Retyping the entire listing exactly is the task.

**Stored data:**
::::::::
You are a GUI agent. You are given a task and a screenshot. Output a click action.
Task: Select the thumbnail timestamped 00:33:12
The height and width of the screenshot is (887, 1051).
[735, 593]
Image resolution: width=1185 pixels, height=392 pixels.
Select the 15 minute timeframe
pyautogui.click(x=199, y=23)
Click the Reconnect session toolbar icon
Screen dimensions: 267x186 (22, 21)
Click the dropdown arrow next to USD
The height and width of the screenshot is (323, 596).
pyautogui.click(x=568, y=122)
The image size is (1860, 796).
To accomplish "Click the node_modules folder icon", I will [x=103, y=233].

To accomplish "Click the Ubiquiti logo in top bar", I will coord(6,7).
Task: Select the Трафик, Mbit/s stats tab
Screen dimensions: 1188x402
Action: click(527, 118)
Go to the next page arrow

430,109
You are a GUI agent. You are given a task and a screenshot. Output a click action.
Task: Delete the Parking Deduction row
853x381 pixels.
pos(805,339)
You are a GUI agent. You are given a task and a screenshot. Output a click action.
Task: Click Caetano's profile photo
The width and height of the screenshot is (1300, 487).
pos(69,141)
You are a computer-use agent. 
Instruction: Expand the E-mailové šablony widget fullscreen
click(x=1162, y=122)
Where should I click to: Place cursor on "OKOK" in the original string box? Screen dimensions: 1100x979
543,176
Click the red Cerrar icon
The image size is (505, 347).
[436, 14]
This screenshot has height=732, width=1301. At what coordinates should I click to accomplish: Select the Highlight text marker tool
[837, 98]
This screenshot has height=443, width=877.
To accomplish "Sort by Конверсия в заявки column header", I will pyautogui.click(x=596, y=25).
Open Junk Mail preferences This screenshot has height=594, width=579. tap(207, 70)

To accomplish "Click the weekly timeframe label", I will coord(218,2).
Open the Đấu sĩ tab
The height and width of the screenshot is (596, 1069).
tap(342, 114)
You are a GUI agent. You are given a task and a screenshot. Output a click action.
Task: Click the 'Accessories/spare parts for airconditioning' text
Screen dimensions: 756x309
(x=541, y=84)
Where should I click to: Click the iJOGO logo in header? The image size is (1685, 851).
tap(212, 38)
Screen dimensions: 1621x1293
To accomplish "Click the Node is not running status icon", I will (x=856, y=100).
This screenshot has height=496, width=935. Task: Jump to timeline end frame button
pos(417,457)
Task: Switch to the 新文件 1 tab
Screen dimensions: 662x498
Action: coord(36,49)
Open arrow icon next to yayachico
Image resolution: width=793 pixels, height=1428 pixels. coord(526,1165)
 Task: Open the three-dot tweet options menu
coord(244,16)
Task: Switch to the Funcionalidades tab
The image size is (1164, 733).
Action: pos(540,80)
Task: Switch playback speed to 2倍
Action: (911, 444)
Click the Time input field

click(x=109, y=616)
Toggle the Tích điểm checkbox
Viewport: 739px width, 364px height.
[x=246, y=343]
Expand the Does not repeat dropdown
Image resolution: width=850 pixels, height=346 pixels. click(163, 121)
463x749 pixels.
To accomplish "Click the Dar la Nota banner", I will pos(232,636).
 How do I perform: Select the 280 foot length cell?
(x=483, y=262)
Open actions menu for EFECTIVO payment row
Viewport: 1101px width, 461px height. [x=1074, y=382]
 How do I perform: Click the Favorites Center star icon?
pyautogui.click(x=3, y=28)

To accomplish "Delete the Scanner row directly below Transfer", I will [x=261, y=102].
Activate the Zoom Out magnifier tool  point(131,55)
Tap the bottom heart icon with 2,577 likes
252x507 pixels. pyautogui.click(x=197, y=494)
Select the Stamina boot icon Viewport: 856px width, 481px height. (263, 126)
::::::::
**Expected answer:**
You are a GUI agent. You are given a task and a screenshot. Output a click action.
Task: Select the thumbnail timestamped 00:33:12
The height and width of the screenshot is (887, 1051).
[735, 593]
Image resolution: width=1185 pixels, height=392 pixels.
Select the 15 minute timeframe
pyautogui.click(x=199, y=23)
Click the Reconnect session toolbar icon
Screen dimensions: 267x186 (22, 21)
Click the dropdown arrow next to USD
The height and width of the screenshot is (323, 596).
pyautogui.click(x=568, y=122)
The image size is (1860, 796).
To accomplish "Click the node_modules folder icon", I will [x=103, y=233].

To accomplish "Click the Ubiquiti logo in top bar", I will coord(6,7).
Task: Select the Трафик, Mbit/s stats tab
Screen dimensions: 1188x402
Action: click(527, 118)
Go to the next page arrow

430,109
You are a GUI agent. You are given a task and a screenshot. Output a click action.
Task: Delete the Parking Deduction row
853x381 pixels.
pos(805,339)
You are a GUI agent. You are given a task and a screenshot. Output a click action.
Task: Click Caetano's profile photo
The width and height of the screenshot is (1300, 487).
pos(69,141)
You are a computer-use agent. 
Instruction: Expand the E-mailové šablony widget fullscreen
click(x=1162, y=122)
Where should I click to: Place cursor on "OKOK" in the original string box? Screen dimensions: 1100x979
543,176
Click the red Cerrar icon
The image size is (505, 347).
[436, 14]
This screenshot has height=732, width=1301. At what coordinates should I click to accomplish: Select the Highlight text marker tool
[837, 98]
This screenshot has height=443, width=877.
To accomplish "Sort by Конверсия в заявки column header", I will pyautogui.click(x=596, y=25).
Open Junk Mail preferences This screenshot has height=594, width=579. tap(207, 70)

To accomplish "Click the weekly timeframe label", I will coord(218,2).
Open the Đấu sĩ tab
The height and width of the screenshot is (596, 1069).
tap(342, 114)
You are a GUI agent. You are given a task and a screenshot. Output a click action.
Task: Click the 'Accessories/spare parts for airconditioning' text
Screen dimensions: 756x309
(x=541, y=84)
Where should I click to: Click the iJOGO logo in header? The image size is (1685, 851).
tap(212, 38)
Screen dimensions: 1621x1293
To accomplish "Click the Node is not running status icon", I will (x=856, y=100).
This screenshot has height=496, width=935. Task: Jump to timeline end frame button
pos(417,457)
Task: Switch to the 新文件 1 tab
Screen dimensions: 662x498
Action: coord(36,49)
Open arrow icon next to yayachico
Image resolution: width=793 pixels, height=1428 pixels. coord(526,1165)
 Task: Open the three-dot tweet options menu
coord(244,16)
Task: Switch to the Funcionalidades tab
The image size is (1164, 733).
Action: pos(540,80)
Task: Switch playback speed to 2倍
Action: (911, 444)
Click the Time input field

click(x=109, y=616)
Toggle the Tích điểm checkbox
Viewport: 739px width, 364px height.
[x=246, y=343]
Expand the Does not repeat dropdown
Image resolution: width=850 pixels, height=346 pixels. click(163, 121)
463x749 pixels.
To accomplish "Click the Dar la Nota banner", I will pos(232,636).
 How do I perform: Select the 280 foot length cell?
(x=483, y=262)
Open actions menu for EFECTIVO payment row
Viewport: 1101px width, 461px height. [x=1074, y=382]
 How do I perform: Click the Favorites Center star icon?
pyautogui.click(x=3, y=28)

To accomplish "Delete the Scanner row directly below Transfer", I will [x=261, y=102].
Activate the Zoom Out magnifier tool  point(131,55)
Tap the bottom heart icon with 2,577 likes
252x507 pixels. pyautogui.click(x=197, y=494)
Select the Stamina boot icon Viewport: 856px width, 481px height. (263, 126)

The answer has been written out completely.